Characterization of self-assembled monolayers (SAM) of peptide mimotopes of CD20 antigen and their binding with rituximab (R) using Quartz Crystal Microbalance (QCM) Piezo-Immunosensors: A novel technique to study CD20 antigen interaction.

Abstract

e14004 Background: CD20 antigen is an established target for antibody therapy like R. Understanding interactions of CD20 antigens is important for developing better agents and overcoming resistance. We have developed a new innovative biosensor based quantitative technique to study real time interaction of CD20 antigens with R using QCM Piezo-immunosensor, which can be used to characterize cell surface antigen, study interactions and understand mechanisms of resistance. Methods: Binding of R with SAM of peptide mimotopes of CD20 antigen was systematically characterized. Four peptide mimotopes of CD 20 antigen were selected from literature and redesigned to allow their SAM immobilizations on gold electrodes through a peptide linker with cysteine. The bindings of these peptides with R and control antibodies (Trastuzumab, Bevacizumab) were characterized by Quartz Crystal Microbalance (QCM). Among the four peptide mimotopes initially selected, the peptide designated as CN-14 was the most selective and sensitive for R binding, which was further characterized by ellipsometry, atomic force microscopy and QCM. Results: We have shown a systematic approach for using QCM technique to quantify the apparent binding of CD20 and R. As the GLU residue pKa of CN-14 increased, the affinity of the SAM to Rituximab increased while the selectivity decreased.
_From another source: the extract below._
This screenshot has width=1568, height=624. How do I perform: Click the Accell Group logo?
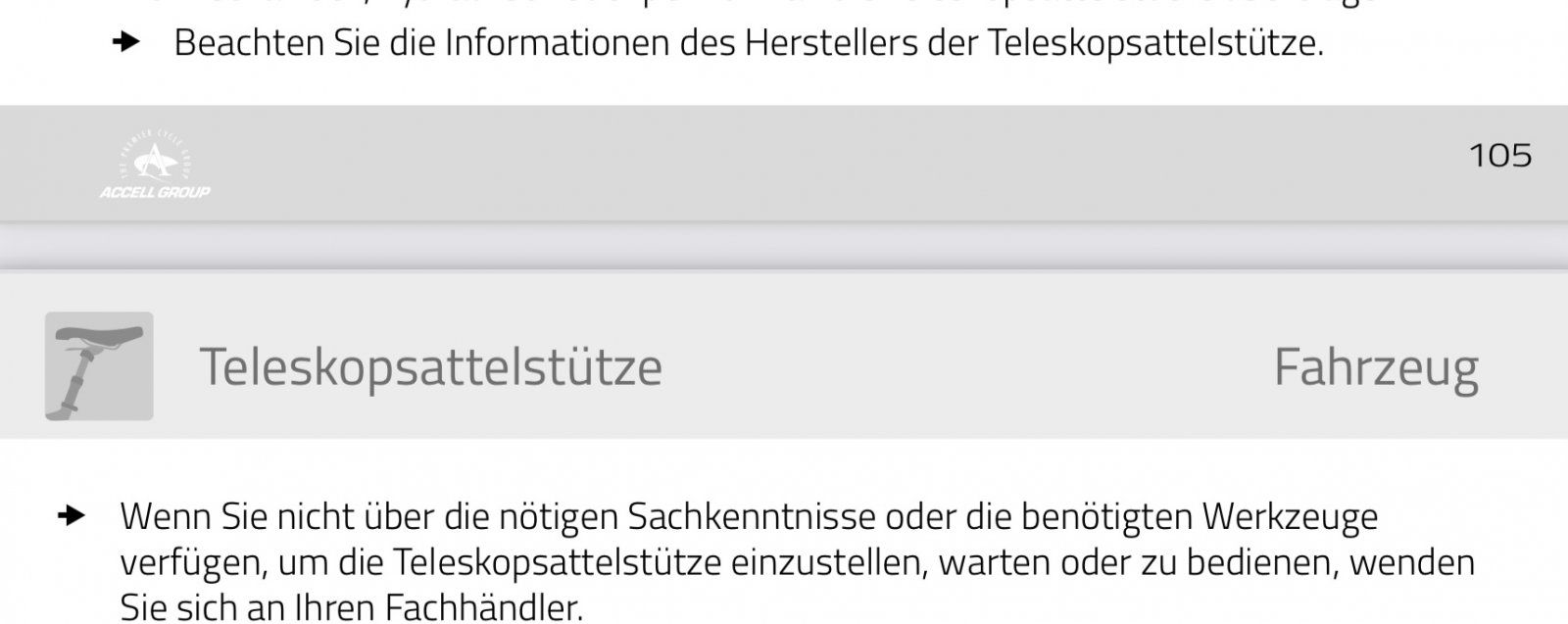pos(155,164)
This was attributed to the weakening of the salt bridge between the CN-14 ARG-10 and GLU-13 at higher pKa values for GLU-13. Conclusions: Interaction of CD20 antigens with antibodies will help physicians to determine the clinical efficacy and resistance mechanisms to antibodies like R. QCM is low cost, highly sensitive, fast, synthetic, assay which could be used as a basis for developing a new generation of affinity-based Immunosensor assays. Our study shows that peptide mimotopes have potential benefit in sensor applications as the peptide-peptide interactions in the SAM could be manipulated by the addition of functional groups to the peptide to influence binding of the target protein as well as for surface immobilization via SAM.